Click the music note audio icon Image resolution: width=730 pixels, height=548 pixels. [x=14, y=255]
...
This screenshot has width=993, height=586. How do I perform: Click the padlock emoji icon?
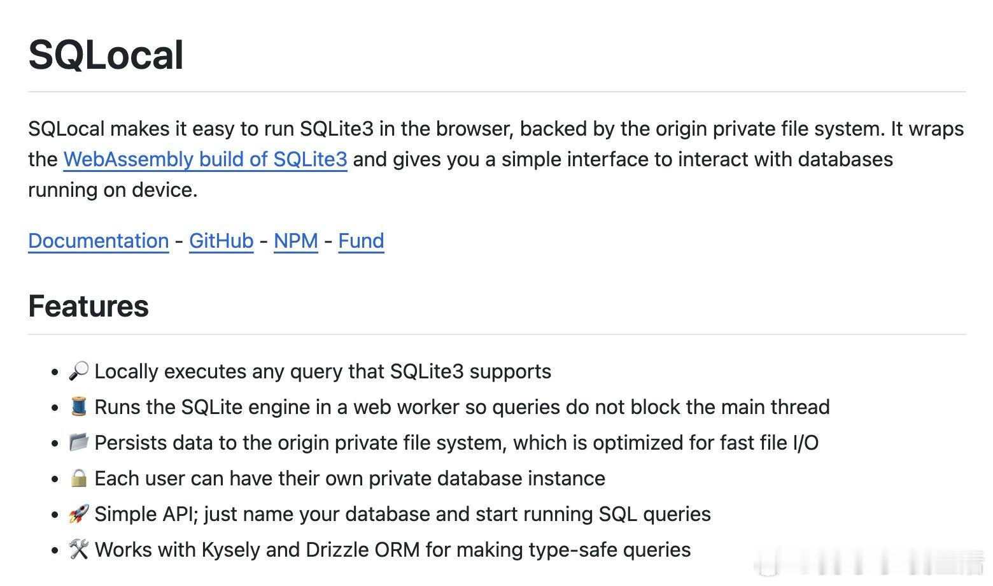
---
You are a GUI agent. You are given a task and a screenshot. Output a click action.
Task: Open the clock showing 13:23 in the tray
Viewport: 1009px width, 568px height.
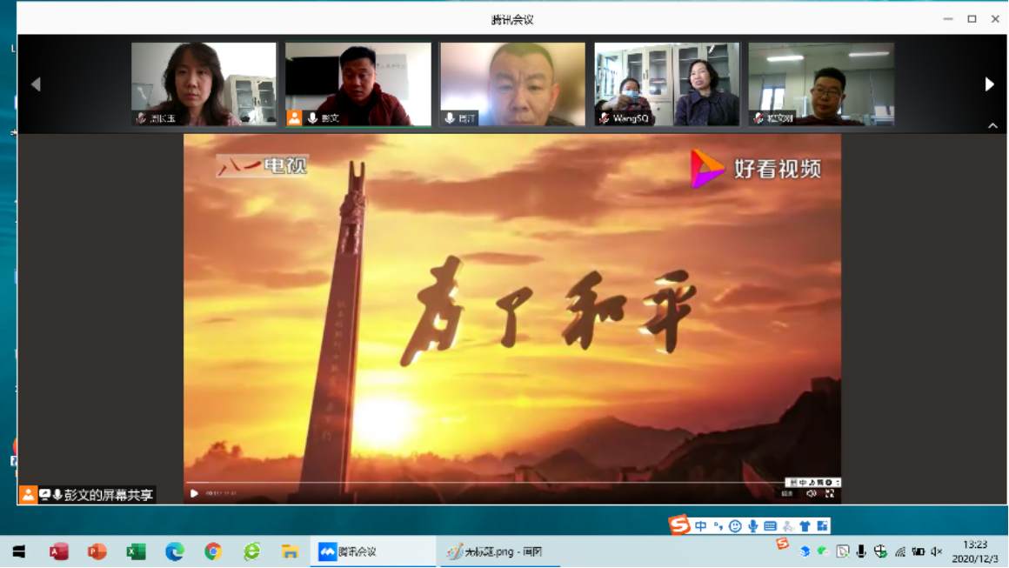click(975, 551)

Requirement —
Across all the records, find the lines containing the word "screenshot" and reproduce each one.

Answer —
This screenshot has width=993, height=586. How do I perform: Click the padlock emoji icon?
You are a GUI agent. You are given a task and a screenshot. Output a click action.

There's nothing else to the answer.